EXERCISE PROMPT >> Output the rows below without any changes, starting at the first row and ending at the row that contains "Action: coord(203,334)". Include both of these and stop there.

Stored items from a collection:
────────────────────────────────────────

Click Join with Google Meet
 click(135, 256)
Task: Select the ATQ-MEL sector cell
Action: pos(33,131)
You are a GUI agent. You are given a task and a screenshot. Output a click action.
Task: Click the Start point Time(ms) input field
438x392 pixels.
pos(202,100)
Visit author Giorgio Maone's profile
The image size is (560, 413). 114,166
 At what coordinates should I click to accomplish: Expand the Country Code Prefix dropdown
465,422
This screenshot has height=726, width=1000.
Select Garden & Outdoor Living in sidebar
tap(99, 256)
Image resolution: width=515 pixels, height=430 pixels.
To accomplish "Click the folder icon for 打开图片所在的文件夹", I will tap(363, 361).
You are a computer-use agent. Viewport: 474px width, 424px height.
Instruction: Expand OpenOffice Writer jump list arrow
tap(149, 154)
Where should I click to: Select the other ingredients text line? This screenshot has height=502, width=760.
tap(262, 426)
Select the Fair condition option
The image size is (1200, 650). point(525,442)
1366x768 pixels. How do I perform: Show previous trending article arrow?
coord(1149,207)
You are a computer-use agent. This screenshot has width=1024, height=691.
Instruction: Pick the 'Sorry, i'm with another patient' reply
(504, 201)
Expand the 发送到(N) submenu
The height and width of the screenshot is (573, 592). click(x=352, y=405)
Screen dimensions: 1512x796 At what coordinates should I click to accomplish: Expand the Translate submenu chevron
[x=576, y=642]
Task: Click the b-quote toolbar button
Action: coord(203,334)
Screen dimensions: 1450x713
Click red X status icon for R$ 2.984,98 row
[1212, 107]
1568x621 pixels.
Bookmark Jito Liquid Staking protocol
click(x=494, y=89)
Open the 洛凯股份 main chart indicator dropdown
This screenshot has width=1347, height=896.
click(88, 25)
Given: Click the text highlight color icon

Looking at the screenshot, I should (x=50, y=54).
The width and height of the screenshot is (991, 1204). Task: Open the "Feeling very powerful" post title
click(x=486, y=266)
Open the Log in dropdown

────────────────────────────────────────

ANSWER BELOW >>
Click Join with Google Meet
 click(135, 256)
Task: Select the ATQ-MEL sector cell
Action: pos(33,131)
You are a GUI agent. You are given a task and a screenshot. Output a click action.
Task: Click the Start point Time(ms) input field
438x392 pixels.
pos(202,100)
Visit author Giorgio Maone's profile
The image size is (560, 413). 114,166
 At what coordinates should I click to accomplish: Expand the Country Code Prefix dropdown
465,422
This screenshot has height=726, width=1000.
Select Garden & Outdoor Living in sidebar
tap(99, 256)
Image resolution: width=515 pixels, height=430 pixels.
To accomplish "Click the folder icon for 打开图片所在的文件夹", I will tap(363, 361).
You are a computer-use agent. Viewport: 474px width, 424px height.
Instruction: Expand OpenOffice Writer jump list arrow
tap(149, 154)
Where should I click to: Select the other ingredients text line? This screenshot has height=502, width=760.
tap(262, 426)
Select the Fair condition option
The image size is (1200, 650). point(525,442)
1366x768 pixels. How do I perform: Show previous trending article arrow?
coord(1149,207)
You are a computer-use agent. This screenshot has width=1024, height=691.
Instruction: Pick the 'Sorry, i'm with another patient' reply
(504, 201)
Expand the 发送到(N) submenu
The height and width of the screenshot is (573, 592). click(x=352, y=405)
Screen dimensions: 1512x796 At what coordinates should I click to accomplish: Expand the Translate submenu chevron
[x=576, y=642]
Task: Click the b-quote toolbar button
Action: coord(203,334)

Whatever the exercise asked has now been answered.